Consciousness Assessment
Hitchcock's 1936 espionage thriller exists in a cultural moment so distant from contemporary progressive sensibilities that measuring it against modern social consciousness markers requires the precision of a paleontologist. The film deploys Madeleine Carroll as a capable female agent who operates alongside her male counterparts, a fact that would have registered as refreshingly modern for 1936 audiences but which carries no particular charge in the context of 2020s cultural awareness. The narrative presents her as competent and central to the mission, yet this amounts to simple genre casting rather than any deliberate engagement with feminist consciousness.
The film's primary concern is the moral quandary of state-sanctioned assassination, a tension that animates its philosophical stakes but which operates entirely outside the vocabulary of contemporary social justice discourse. The international cast and Swiss setting provide geographical diversity without signaling any commitment to representation as a conscious value. No character is coded or discussed through the lens of identity politics.
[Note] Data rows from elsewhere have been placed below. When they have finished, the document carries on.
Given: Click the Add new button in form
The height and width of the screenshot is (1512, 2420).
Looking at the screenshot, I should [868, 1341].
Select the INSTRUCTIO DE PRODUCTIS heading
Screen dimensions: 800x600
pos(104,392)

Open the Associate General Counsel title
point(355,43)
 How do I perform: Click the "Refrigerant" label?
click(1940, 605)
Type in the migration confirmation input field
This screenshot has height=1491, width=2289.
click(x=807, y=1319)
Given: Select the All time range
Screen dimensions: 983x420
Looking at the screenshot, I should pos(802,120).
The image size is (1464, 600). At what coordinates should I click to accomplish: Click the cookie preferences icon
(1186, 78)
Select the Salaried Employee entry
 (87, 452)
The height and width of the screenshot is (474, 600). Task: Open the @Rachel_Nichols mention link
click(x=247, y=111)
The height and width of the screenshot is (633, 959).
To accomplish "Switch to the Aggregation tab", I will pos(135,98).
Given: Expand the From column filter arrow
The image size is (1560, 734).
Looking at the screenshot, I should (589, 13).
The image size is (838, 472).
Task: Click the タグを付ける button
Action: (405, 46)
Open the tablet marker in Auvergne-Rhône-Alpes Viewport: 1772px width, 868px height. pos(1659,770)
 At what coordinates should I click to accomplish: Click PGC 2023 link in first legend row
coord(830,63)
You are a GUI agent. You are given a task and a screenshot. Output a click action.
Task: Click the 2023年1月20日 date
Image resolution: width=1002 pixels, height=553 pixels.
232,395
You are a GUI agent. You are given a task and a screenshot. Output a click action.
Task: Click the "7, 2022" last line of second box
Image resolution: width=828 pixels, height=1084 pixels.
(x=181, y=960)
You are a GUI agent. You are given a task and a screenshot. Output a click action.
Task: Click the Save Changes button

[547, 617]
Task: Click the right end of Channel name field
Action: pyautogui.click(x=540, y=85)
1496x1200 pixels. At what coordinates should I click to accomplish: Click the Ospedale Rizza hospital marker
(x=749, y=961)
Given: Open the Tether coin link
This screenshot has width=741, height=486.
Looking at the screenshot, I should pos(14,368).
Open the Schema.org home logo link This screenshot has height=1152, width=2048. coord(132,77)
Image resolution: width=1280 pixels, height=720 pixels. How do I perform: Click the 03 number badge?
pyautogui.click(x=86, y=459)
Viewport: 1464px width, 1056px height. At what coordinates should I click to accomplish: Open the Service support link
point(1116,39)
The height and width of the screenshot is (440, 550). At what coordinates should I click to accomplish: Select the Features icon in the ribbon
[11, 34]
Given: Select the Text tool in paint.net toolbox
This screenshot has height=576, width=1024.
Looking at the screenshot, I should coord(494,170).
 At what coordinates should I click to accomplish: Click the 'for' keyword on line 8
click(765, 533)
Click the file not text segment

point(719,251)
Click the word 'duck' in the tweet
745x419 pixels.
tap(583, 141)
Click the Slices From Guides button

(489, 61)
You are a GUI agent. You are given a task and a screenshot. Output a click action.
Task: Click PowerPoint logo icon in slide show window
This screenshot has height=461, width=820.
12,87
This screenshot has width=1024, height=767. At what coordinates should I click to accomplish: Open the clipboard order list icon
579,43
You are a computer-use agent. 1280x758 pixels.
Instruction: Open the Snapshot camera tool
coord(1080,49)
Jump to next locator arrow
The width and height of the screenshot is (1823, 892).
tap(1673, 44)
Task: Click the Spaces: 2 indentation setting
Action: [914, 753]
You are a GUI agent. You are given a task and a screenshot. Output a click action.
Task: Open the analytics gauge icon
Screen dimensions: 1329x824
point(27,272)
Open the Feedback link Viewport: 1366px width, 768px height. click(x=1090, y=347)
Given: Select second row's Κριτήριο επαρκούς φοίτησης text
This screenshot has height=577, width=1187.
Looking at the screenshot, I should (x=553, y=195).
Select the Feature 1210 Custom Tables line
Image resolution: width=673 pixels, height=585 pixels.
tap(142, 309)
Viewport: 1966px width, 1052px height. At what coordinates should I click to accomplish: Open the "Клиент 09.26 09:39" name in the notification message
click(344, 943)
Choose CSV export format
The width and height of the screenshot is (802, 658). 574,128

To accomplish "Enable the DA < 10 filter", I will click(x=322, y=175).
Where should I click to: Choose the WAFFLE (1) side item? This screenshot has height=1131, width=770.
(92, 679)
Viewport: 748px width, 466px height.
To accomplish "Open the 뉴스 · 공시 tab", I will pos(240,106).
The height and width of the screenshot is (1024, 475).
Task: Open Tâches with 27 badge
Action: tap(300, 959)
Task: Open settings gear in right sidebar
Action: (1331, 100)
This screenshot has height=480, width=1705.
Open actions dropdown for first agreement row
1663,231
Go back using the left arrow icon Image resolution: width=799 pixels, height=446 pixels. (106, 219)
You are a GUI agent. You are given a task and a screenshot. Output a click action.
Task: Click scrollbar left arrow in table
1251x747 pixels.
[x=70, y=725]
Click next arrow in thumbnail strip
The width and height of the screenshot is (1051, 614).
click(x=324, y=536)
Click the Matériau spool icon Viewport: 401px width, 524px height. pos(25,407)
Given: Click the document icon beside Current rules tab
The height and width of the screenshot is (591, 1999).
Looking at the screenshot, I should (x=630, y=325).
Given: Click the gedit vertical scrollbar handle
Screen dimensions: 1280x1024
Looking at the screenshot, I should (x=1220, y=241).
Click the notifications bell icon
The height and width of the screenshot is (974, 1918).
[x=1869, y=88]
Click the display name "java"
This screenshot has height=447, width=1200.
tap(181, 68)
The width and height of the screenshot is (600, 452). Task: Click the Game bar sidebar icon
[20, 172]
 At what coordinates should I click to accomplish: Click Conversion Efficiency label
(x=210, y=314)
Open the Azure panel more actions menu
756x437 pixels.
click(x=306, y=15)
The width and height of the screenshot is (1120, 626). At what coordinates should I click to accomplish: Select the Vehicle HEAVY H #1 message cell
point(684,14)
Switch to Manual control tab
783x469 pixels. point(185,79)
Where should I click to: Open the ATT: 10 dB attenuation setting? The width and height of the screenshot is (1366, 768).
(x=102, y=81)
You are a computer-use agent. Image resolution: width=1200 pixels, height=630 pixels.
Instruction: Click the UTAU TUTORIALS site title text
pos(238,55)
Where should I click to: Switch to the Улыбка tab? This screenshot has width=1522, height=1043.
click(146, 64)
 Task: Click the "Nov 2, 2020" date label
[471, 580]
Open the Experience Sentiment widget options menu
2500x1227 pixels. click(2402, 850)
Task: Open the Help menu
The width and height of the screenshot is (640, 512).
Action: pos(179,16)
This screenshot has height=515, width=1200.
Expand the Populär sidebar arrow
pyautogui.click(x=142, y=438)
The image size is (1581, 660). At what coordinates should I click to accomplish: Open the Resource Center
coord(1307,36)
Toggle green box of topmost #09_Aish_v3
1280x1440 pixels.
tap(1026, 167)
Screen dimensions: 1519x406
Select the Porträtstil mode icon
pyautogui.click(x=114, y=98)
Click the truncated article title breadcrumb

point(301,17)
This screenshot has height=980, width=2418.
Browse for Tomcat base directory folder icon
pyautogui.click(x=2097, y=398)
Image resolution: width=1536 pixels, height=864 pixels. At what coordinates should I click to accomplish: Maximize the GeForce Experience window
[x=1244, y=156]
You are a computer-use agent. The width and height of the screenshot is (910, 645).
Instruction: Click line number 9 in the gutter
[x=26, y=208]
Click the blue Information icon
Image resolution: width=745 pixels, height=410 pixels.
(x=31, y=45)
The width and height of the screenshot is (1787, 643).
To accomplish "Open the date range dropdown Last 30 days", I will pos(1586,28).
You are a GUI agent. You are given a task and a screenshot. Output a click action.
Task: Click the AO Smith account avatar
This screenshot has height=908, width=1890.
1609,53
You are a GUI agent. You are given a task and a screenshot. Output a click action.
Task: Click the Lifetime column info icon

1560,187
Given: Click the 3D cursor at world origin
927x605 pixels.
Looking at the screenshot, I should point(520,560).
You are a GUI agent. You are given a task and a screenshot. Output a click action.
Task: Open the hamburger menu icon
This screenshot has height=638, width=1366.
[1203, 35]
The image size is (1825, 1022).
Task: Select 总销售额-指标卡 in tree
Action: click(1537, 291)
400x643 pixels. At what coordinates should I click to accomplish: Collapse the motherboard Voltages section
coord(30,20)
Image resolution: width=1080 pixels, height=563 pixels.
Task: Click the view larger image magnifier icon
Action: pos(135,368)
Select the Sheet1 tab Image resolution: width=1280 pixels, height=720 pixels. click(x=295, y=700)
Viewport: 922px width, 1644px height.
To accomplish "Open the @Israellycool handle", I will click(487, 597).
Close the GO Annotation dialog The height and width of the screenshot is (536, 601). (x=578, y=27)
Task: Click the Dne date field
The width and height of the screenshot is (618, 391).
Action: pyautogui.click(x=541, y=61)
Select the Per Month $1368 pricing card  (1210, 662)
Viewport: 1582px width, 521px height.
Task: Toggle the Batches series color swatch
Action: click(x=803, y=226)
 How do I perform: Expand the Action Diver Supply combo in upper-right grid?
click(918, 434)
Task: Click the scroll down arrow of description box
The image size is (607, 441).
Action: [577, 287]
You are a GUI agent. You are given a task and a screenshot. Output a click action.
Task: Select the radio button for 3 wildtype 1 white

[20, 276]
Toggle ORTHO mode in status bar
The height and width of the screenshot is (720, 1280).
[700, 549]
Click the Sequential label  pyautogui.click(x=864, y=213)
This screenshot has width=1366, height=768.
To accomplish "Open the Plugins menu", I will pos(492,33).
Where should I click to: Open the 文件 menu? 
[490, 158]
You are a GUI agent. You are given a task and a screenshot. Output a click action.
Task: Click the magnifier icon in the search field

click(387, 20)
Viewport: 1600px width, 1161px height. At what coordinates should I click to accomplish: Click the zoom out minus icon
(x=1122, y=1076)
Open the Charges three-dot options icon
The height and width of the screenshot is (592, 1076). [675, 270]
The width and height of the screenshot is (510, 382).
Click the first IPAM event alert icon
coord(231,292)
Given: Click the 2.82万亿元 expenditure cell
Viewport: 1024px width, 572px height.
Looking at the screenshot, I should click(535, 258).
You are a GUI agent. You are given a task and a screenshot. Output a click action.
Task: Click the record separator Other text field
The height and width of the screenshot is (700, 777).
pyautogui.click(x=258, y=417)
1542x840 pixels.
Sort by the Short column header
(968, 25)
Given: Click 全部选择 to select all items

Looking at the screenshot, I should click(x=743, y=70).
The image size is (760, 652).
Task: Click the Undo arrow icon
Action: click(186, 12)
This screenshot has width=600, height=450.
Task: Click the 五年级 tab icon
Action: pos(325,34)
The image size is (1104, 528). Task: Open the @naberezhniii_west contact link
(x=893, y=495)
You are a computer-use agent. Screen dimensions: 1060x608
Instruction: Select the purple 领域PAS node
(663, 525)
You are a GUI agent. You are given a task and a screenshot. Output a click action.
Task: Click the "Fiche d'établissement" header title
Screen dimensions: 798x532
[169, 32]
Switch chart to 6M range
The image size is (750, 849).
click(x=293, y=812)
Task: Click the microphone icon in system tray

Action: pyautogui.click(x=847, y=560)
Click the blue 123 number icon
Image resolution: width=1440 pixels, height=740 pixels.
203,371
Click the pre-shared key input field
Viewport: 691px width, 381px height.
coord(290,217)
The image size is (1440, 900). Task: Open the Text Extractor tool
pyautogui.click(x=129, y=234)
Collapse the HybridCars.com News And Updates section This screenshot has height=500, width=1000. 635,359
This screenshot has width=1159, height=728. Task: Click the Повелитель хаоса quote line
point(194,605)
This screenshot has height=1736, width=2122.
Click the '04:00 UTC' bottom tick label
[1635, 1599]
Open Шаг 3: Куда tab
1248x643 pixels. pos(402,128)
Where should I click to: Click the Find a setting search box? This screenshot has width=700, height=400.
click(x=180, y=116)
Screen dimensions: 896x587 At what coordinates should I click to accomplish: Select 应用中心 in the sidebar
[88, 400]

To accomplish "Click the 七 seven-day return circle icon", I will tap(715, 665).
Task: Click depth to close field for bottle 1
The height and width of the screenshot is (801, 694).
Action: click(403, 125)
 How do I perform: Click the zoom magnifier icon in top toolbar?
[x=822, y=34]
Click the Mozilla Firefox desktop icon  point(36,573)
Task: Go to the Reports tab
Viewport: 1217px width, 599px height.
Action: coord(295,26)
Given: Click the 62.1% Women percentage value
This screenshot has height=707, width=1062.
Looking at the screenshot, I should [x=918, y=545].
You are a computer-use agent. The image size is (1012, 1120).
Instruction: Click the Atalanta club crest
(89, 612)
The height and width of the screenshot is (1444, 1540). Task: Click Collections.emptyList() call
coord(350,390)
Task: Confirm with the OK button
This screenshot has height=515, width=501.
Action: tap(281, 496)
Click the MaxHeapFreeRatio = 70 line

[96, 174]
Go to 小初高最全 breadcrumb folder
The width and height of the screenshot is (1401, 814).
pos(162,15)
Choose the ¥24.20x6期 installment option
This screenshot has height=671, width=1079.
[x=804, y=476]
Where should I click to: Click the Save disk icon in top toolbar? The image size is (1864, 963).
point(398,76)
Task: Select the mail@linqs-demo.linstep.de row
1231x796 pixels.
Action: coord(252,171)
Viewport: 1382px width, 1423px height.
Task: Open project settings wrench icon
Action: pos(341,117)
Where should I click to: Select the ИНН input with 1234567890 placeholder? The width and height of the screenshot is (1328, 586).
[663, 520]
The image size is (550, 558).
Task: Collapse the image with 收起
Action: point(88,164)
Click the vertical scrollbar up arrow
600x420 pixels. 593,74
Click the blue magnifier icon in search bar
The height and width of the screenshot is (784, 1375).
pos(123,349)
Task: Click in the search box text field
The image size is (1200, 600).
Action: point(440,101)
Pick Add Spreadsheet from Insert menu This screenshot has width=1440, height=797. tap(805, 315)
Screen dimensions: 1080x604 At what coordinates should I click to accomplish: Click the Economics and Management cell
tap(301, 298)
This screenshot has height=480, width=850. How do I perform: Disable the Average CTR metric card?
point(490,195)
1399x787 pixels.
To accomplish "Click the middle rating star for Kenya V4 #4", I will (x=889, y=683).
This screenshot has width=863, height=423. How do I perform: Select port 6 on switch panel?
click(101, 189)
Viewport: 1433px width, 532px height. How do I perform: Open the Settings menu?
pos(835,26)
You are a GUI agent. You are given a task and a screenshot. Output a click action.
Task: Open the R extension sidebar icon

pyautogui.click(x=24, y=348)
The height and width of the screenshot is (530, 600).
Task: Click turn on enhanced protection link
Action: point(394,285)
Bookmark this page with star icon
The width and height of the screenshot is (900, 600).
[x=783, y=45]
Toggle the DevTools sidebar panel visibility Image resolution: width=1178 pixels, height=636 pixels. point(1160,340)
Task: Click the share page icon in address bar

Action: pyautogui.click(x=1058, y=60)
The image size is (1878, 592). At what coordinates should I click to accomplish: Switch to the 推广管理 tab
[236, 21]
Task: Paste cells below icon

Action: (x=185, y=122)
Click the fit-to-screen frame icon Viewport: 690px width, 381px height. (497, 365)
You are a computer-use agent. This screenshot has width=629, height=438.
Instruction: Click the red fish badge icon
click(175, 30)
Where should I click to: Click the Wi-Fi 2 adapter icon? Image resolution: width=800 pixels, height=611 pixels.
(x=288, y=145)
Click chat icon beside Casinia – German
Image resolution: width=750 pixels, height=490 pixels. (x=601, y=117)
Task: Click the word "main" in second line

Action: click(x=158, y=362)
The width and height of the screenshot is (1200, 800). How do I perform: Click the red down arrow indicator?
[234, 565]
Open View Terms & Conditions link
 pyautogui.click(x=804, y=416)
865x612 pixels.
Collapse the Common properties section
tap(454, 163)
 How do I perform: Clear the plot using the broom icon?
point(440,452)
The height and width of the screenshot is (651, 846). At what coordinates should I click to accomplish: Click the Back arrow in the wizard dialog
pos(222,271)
The assassin "the General" and the various European operatives exist as plot functions rather than as vehicles for exploring systemic power structures or marginalization.
This is not a film that suffered from ignorance of progressive values. It simply predates the entire conceptual framework by nearly a century. To score it as anything other than negligibly low would be to commit an anachronistic absurdity, projecting contemporary cultural categories onto a work that operated under entirely different assumptions about what cinema could or should communicate.
Analysis generated by our Consciousness Algorithm
Critic Reviews
“Directed by England's pudgy master of melodrama, Alfred Hitchcock, Secret Agent is a first-rate sample of his knack of achieving speed by never hurrying, horror by concentrating on the prosaic. ”
“With a plot reminiscent of James Bond, Secret Agent is an entertaining blend of espionage, adventure and love with touches of comedy thrown in.”
“It’s movies like “Secret Agent” that made the director, not the stars, the household name, the “brand” film fans would seek out then and for generations to come.”
“It is a defect of the screen narrative that all the spies seem to be continually engaged in melodramatic shadow boxing and that the authors, who couldn't have been Mr. Maugham, never really make out a case for the necessity of spying and never convince you that there is anything in Geneva worth spying on. But there are scattered high-lights.”
Consciousness Markers
Madeleine Carroll appears as a capable female agent, which was progressive for 1936, but represents standard genre casting rather than conscious representation policy.
No LGBTQ+ themes, characters, or references present in the film.
While the female lead is competent, there is no deliberate feminist agenda or commentary on gender dynamics.
The film shows no awareness of or engagement with racial consciousness as a thematic concern.
Climate change or environmental consciousness plays no role in this espionage thriller.
The film contains no anti-capitalist messaging or critique of economic systems.
Body positivity and related concerns are entirely absent from this 1936 production.
No representation of or engagement with neurodivergence is present in the film.
The film presents its World War I setting straightforwardly without revisionist historical framing.
The film entertains without attempting to educate audiences about social or political issues through preachy exposition.